Загадочная эта речь означала, что Оэлларо устал воспевать мнимую доблесть лорда и далеко не бесспорную красоту его супруги. Если бы лорд был чуточку сообразительней, Оэлларо неминуемо провел бы остаток своих дней в темнице. К счастью, тот подумал лишь, что бедняга слегка повредился в уме, и отпустил его на все четыре стороны, наградив в меру своей щедрости.
Деньги эти Оэлларо счел грязными, лестью и ложью добытыми, и решил избавиться от них как можно скорее. На постоялом дворе он с порога крикнул: «Угощаю всех!», и целый вечер развлекался, наблюдая постепенные изменения человеческих повадок в зависимости от степени подпития.

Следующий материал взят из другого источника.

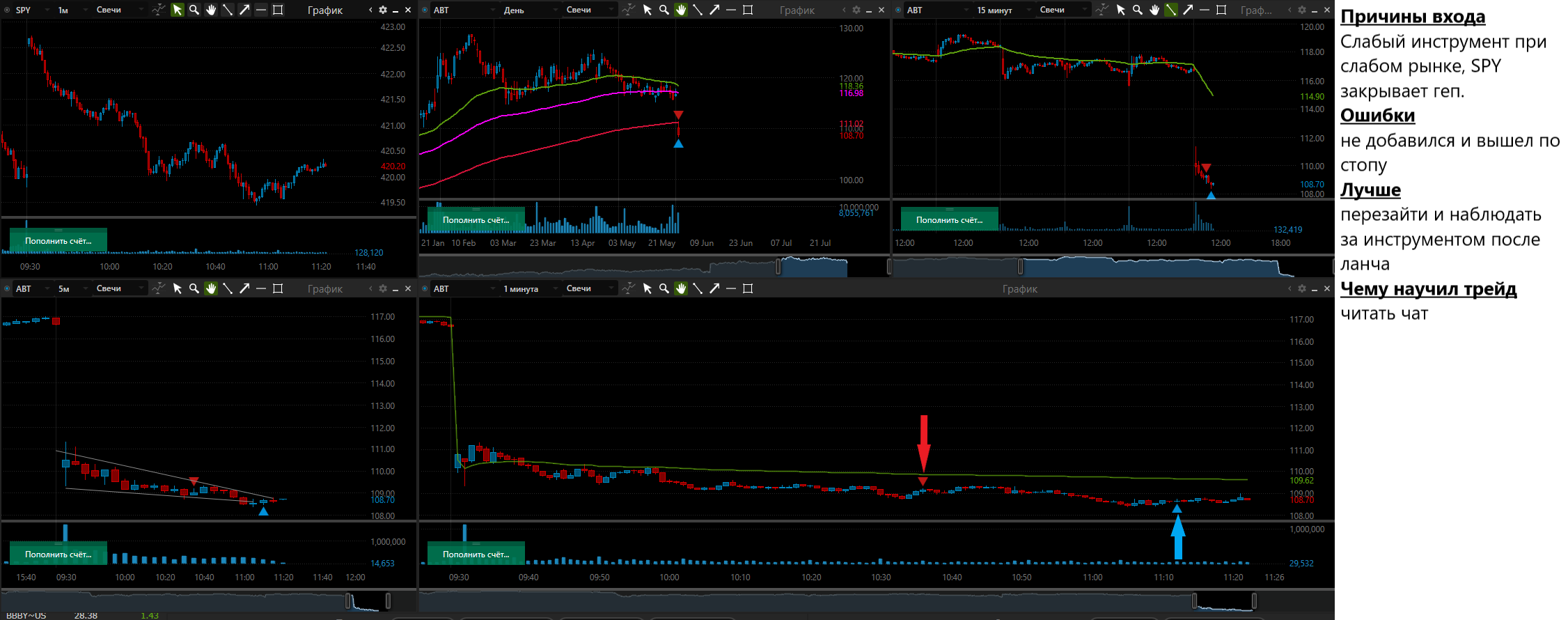
Task: Toggle the link indicator in ABT 5m chart
Action: tap(7, 288)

Народ уже не помнил, на чьи деньги гуляет, и больше не поднимал кружки за здоровье щедрого господина. Перевалило за полночь. Удовлетворенно пересчитав оставшуюся мелочь, Оэлларо поднялся было, чтобы отправиться спать, но тут дверь распахнулась с грохотом — и появились новые гости. Впереди — могучий бритоголовый воин с изуродованным шрамами лицом, раскосыми кошачьими глазами и огромным бриллиантом в серьге. За ним — еще четверо, пониже и ростом, и рангом. Судя по внешности и манерам, все они были жителями Кардженгра, оставалось только гадать, каким ветром занесло их в эти края.
Свободных мест не было. Оглядевшись, бритоголовый указал на стол у камина, где пригрелись за вином и беседой несколько хмельных горожан. Недолго думая, те четверо деловито вышвырнули собутыльников и, наклонив стол, со звоном ссыпали на пол тарелки с объедками, бутылки и щербатые кружки. Теперь вновь прибывших заметили все. Выбежал хозяин.

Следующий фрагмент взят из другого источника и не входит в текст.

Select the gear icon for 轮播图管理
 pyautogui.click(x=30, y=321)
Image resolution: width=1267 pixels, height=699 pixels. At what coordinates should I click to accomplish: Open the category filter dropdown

— Добро пожаловать, у нас сегодня бесплатно, — молвил он угодливо. — Угощение за счет вон того благородного господина.
Встретившись взглядом с чужеземцем, Оэлларо вежливо наклонил голову, но тот, не пожелав ответить на приветствие, мрачно проронил:
— Нет.
Это слово вмещало в себя очень многое. «Свое подаяние этот богатенький слюнтяй пусть оставит при себе. Мы сами заплатим за себя и за кого угодно, ибо денег у нас предостаточно, но, если вдруг не захотим платить вовсе, тебе придется с этим смириться».

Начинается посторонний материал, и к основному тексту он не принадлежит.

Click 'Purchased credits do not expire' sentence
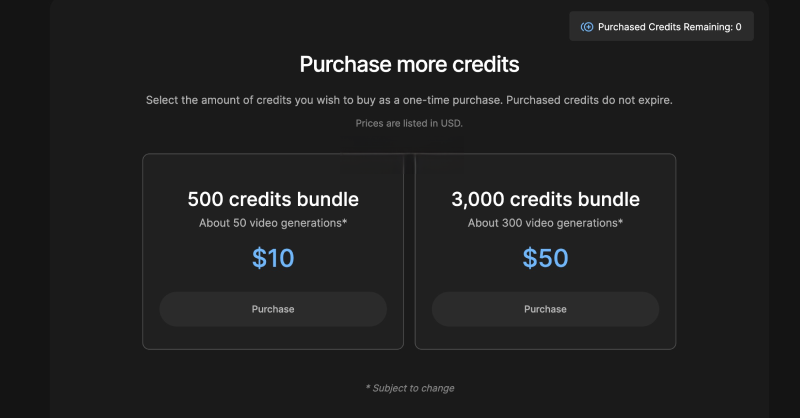The image size is (800, 419). [x=590, y=100]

Повисло тяжелое молчание. Постояльцы потихоньку стали разбредаться от греха подальше.
И тогда Оэлларо уселся на стол и тихо-тихо начал песню, которую сложил год назад и пел с тех пор всего два раза, — о битве у скалы Ощеренная Пасть, самом кровавом сражении минувшей войны, в котором Армия Трех Королей, никогда не знавшая поражений, была разгромлена войском ирнаков.